In the Coast Guard, Hispanics number 158 officers, or 2.6 percent; 20 warrant officers or 1.2 percent and 1,624, or 5.3 percent enlisted members.
Hispanics make up almost 10 percent of the U.S. population, currently estimated at 250 million. By the end of the century, Census Bureau figures estimate the Hispanic population will be about 30 million. Also, estimates show that by the year 2020, Hispanic-Americans will be the country's largest minority group.
Military and American history details the sacrifices Hispanics have made in the defense of the nation, starting with the American Revolution and continuing through today.
One well-known Hispanic-American in the U.S. military was Navy SDM David Farra-gut. A veteran of the War of 1812 and the Civil War, he is remembered for his actions during the Civil War Battle of Mobile Bay. When the battle was going badly he yelled to his crew on board the USS Hartford, "Damn the torpedoes! Full speed ahead!"
An important, but little known figure during the Revolutionary War was the Spanish governor of Lousiana, Bern-ardo de Galvez. He sought and received permission from the Spanish government to aid the Americans in their defense against the British in the Gulf of Mexico and Mississippi River valley. He also played a crucial role in the 1780 Battle of Mobile.
It wasn't just Texans originally from the United States who were killed defending the Alamo in 1836 during the Texan war for independence. Many Texicans, men like Antonio Fuentes and Carlos Espalier, fought alongside Jim Bowie and Davy Crockett and were killed by Mexican soldiers.
Military historians estimate that almost 10,000 Mexican-Americans served in the Civil War, fighting for both the Union and the confederacy. Four companies raised in California in 1863 successfully defeated a Confederate invasion into the New Mexico territory. Confederate units with Mexican-Americans on their rosters included the 10th Texas Cavalry, the 55th Alabama Infantry and the 2nd Texas Mounted Rifles.

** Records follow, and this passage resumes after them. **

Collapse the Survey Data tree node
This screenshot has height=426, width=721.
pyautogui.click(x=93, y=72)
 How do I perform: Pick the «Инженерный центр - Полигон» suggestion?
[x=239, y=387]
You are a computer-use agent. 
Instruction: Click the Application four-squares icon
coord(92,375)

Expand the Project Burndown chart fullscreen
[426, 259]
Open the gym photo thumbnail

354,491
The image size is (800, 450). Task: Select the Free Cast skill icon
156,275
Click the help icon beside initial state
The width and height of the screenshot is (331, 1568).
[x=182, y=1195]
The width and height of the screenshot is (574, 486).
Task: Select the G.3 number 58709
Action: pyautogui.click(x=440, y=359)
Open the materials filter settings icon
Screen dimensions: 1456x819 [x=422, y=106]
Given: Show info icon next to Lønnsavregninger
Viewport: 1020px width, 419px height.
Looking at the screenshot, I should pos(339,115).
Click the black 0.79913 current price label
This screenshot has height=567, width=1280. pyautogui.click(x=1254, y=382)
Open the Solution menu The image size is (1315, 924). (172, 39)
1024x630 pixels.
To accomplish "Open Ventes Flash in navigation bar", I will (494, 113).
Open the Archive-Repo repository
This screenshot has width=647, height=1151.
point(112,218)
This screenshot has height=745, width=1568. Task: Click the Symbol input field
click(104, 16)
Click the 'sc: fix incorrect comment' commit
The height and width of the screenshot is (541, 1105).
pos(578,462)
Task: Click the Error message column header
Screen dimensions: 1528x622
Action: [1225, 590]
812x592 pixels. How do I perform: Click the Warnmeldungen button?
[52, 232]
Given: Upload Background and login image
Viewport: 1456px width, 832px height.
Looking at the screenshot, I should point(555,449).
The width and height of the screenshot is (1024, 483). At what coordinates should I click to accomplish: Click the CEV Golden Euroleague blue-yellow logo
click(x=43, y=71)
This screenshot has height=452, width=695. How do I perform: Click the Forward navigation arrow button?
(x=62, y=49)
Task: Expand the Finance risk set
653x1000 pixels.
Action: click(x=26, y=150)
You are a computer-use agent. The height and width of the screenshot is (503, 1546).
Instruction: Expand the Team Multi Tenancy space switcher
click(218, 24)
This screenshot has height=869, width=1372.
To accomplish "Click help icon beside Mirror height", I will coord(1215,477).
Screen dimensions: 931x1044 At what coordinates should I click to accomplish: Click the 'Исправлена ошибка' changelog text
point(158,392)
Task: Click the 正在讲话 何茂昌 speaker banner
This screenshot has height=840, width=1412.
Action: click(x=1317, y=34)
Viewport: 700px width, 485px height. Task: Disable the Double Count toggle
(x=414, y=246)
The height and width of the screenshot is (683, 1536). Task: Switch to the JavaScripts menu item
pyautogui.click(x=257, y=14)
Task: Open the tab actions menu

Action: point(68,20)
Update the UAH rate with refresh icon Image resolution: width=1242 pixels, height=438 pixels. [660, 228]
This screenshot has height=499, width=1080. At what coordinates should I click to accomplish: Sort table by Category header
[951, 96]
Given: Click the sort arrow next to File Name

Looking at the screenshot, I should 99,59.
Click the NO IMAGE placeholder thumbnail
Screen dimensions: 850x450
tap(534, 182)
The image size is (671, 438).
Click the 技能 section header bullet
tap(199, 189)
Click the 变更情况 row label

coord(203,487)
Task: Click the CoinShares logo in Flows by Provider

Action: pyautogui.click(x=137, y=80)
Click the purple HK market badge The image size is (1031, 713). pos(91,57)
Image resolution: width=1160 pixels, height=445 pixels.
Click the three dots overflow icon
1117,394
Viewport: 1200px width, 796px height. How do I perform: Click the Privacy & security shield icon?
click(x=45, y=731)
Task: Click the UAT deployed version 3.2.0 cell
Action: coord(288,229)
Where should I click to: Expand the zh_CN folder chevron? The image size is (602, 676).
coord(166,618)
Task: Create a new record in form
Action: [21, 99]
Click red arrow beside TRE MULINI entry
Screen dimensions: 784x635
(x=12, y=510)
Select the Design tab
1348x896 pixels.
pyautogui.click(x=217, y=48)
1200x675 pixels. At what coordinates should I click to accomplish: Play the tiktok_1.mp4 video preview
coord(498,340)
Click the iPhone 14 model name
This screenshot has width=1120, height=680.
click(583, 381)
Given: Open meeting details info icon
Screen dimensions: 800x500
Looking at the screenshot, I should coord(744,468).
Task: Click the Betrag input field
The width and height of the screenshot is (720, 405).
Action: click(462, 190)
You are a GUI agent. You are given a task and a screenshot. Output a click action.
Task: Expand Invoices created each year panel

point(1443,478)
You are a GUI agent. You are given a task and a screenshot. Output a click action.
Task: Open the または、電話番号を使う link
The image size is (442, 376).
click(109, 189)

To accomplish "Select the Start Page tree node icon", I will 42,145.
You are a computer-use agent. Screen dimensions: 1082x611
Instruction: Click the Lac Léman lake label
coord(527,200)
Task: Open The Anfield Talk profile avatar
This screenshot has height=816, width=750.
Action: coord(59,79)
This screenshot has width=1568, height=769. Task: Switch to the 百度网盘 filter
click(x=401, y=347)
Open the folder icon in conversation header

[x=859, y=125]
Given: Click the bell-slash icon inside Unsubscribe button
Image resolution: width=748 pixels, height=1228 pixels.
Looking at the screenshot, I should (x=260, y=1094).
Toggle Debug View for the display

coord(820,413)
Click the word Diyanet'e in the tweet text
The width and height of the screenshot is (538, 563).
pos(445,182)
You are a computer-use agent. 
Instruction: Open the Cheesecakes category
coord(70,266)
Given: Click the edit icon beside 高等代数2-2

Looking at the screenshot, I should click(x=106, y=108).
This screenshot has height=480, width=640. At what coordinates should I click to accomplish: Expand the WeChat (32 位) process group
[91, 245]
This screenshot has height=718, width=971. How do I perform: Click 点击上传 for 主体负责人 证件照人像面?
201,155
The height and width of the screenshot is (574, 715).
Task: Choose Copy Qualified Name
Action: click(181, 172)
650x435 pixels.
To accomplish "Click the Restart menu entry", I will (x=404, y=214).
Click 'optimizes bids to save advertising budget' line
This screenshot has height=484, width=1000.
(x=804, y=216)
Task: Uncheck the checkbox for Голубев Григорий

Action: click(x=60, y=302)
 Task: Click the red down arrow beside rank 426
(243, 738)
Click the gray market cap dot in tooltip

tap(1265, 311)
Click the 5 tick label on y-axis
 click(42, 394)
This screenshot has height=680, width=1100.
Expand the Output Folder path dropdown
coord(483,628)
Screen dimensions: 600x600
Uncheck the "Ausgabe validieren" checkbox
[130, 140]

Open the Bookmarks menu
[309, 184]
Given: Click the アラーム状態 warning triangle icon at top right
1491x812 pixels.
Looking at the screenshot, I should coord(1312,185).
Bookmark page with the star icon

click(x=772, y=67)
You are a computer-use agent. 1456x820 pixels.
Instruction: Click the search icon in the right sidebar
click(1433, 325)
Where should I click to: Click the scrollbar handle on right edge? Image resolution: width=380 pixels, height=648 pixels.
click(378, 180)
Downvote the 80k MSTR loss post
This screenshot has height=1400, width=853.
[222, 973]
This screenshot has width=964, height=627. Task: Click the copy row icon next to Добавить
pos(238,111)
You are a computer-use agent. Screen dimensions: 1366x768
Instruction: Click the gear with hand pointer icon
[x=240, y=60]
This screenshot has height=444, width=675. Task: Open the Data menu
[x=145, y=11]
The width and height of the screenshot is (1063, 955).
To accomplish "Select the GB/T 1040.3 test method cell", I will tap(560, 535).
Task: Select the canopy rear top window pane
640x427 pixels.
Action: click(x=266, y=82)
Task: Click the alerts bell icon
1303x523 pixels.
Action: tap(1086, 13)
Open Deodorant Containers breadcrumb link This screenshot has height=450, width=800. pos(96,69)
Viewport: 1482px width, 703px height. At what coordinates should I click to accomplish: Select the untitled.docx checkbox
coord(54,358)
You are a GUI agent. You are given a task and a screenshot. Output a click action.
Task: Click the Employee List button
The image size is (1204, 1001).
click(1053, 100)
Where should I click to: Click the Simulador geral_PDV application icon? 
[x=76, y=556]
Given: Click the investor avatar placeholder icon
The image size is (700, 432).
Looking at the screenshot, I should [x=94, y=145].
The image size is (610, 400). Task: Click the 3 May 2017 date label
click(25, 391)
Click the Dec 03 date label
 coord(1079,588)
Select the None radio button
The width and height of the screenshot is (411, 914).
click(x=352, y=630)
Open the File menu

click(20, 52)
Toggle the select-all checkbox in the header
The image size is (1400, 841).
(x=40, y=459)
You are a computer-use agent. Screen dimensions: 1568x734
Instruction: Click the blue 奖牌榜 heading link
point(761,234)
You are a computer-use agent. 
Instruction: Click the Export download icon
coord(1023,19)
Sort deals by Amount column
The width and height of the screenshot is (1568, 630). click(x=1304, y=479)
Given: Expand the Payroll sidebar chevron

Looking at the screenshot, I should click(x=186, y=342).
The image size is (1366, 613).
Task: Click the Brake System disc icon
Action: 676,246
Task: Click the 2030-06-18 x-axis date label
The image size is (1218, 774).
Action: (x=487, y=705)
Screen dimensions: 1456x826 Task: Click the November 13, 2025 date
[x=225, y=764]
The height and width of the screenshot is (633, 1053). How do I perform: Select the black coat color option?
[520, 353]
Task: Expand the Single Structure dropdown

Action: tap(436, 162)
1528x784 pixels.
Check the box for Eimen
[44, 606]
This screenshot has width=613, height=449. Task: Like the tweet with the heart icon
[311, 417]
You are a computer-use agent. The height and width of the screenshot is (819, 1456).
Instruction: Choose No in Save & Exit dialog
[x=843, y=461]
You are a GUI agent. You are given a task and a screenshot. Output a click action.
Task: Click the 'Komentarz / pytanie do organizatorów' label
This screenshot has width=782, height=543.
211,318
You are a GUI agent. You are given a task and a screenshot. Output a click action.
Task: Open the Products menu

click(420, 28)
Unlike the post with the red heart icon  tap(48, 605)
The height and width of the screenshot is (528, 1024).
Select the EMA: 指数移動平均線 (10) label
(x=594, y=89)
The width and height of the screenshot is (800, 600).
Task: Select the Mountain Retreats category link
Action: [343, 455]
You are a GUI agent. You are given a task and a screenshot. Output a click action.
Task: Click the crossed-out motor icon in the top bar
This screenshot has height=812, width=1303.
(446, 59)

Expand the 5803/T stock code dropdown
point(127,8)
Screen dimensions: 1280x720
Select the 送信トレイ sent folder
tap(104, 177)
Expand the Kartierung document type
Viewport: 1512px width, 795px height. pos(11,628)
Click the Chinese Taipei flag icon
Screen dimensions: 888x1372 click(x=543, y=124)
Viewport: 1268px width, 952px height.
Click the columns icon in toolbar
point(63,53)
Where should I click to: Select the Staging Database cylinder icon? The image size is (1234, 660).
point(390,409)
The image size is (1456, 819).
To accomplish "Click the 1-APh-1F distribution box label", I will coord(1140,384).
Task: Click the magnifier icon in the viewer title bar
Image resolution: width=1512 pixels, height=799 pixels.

Thirty-seven Hispanic-Americans have received the Medal of Honor, including eight during the Korean War and 13 during the Vietnam conflict. The first Hispanic soldier to receive the medal was Pvt. David Barkley for actions during World War I, but his heritage wasn't discovered until 71 years later.
In World War II, the first Hispanic Medal of Honor recipient was Pvt. Jose Martinez for his heroism during the invasion of the Aleutian Islands in 1943.
Admiral Horacio Rivero participated in the landings at Guadalcanal -Tulagi, a lone raid on the Gilbert Islands, the Battle of Santa Cruz Islands, the attack on Bougainville in the Solomons, the capture of the Gilbert Islands, a series of carrier raids on Rabaul, and in the attacks on Kwajalein in the Marshalls. He was also present at the Iwo Jima and Okinawa campaigns and in the first carrier raids on Tokyo, on June 5, 1945, during operations against the enemy in the vicinity of Nansei Shoto. In 1968, he commanded NATO forces as Commander in chief of Allied forces, Southern Europe. On June 1, 1972, Admiral Rivero retired after 41 years of distinguished service. He was later named as U.S. Ambassador to Spain.
General Pedro del Valle participated, as the Eleventh Marines (Artillery) Commanding Officer, in the seizure and defense of Guadalcanal as part of the First Marine Division, reinforced, in 1942. For this, he was awarded the Legion of Merit. He also served as Commander of Marine Forces, less aviation, on Guadalcanal, Tulagi, Russel, and Florida Islands. When he returned to the United States, he became president of the Marine Corps Equipment Board. He returned to the Pacific in April, 1994, as Commanding General, Third Corps Artillery, Third Amphibious Corps. He participated in the Guam operation in July and August, 1944, and was award-ed a Gold Star in Lieu of a second Legion of Merit.
Hispanic-Americans military units that have made history include the mostly Hispanic Arizona National Guard's 158th Regimental Combat Teams during World War II and the all Puerto Rican 65th Infantry Regimen, which fought in the Korean War.